I remember the bin/bear/intelligence comment from years back, but am unable to find a source.
The earliest I can find is an unsourced post on /. from 2006:
Re:Even if done by M$FT, it's still spyware... (Score:5, Interesting)
by theonetruekeebler ( 60888 ) on Friday July 21, 2006 @11:50AM (#15757347) Homepage Journal

Back in the 1980s, Yosemite National Park was having a serious problem with bears: They would wander into campgrounds and break into the garbage bins. This put both bears and people at risk. So the Park Service started installing armored garbage cans that were tricky to open -- you had to swing a latch, align two bits of handle, that sort of thing. But it turns out it's actually quite tricky to get the design of these cans just right. Make it too complex and people can't get them open to put away their garbage in the first place. Said one park ranger, "There is considerable overlap between the intelligence of the smartest bears and the dumbest tourists."
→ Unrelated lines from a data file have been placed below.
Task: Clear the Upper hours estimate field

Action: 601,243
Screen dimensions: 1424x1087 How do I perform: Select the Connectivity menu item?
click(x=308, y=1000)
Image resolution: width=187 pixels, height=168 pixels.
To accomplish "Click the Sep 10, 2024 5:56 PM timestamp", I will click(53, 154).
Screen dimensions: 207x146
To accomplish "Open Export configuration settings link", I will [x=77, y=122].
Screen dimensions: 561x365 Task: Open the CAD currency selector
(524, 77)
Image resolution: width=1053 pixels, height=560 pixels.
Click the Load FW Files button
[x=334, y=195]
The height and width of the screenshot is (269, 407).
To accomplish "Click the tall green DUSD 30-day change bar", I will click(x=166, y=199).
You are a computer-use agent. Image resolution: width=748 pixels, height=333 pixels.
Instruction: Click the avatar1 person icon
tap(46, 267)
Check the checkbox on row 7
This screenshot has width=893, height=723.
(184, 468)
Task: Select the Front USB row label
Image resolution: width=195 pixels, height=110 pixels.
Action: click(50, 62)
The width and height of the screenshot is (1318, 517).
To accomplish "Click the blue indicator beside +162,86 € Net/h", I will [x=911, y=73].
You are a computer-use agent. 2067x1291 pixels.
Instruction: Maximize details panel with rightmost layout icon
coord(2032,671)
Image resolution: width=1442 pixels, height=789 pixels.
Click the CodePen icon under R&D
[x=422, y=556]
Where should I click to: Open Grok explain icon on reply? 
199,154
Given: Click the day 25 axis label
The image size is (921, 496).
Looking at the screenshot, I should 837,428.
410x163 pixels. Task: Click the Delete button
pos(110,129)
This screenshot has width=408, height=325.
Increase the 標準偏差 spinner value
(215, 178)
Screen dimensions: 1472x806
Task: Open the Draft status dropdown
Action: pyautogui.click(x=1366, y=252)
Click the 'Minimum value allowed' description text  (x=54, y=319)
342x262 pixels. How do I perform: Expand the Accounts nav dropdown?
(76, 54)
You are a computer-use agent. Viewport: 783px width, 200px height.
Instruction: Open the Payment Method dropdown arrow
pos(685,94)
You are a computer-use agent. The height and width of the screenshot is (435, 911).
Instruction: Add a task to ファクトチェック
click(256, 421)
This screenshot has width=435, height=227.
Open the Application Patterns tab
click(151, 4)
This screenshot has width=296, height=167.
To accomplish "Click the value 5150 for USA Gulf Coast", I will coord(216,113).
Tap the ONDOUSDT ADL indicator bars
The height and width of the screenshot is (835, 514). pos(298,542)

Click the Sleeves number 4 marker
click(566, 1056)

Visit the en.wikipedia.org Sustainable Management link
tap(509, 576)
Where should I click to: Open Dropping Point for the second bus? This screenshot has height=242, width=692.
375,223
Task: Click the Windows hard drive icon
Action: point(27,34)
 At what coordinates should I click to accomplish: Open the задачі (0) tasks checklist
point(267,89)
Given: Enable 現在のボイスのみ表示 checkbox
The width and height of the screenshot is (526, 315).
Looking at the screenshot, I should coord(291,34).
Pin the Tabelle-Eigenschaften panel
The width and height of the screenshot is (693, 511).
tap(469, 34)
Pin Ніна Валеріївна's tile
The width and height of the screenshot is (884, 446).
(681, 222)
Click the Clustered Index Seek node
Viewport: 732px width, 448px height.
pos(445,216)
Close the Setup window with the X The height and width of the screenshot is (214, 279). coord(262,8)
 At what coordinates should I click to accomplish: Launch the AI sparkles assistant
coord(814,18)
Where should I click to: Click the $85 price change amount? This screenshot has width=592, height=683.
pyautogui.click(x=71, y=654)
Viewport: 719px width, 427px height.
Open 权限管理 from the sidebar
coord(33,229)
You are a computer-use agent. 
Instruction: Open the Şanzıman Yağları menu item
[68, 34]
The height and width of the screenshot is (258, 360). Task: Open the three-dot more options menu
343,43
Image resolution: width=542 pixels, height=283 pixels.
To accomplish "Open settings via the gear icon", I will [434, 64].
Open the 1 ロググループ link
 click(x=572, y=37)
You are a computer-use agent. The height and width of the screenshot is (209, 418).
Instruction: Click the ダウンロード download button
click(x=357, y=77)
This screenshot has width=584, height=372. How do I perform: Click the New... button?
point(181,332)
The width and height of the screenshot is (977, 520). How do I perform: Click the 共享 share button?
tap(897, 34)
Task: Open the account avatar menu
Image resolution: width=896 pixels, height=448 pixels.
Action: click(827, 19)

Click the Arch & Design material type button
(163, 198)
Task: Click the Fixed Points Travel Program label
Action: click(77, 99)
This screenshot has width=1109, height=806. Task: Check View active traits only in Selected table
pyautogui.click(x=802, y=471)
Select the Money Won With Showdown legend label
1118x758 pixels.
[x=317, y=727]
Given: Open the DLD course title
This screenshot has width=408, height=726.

I've forgotten why I mentioned this, but it had to do with the considerable overlap between our individual opinions of an "average user."
Content from External Source
-- https://yro.slashdot.org/comments.pl?sid=191810&cid=15757347

I don't remember theonetruekeebler, thus his reliability, I'm from a similar era on the site. However, the comment was considered believable enough for Bruce Schneier to reproduce it on his blog ( https://www.schneier.com/blog/archives/2006/08/security_is_a_t.html ). However, at the moment, I fear it's apocryphal. It may even have been said by a ranger, but that doesn't make the statement true, it could have been a joke.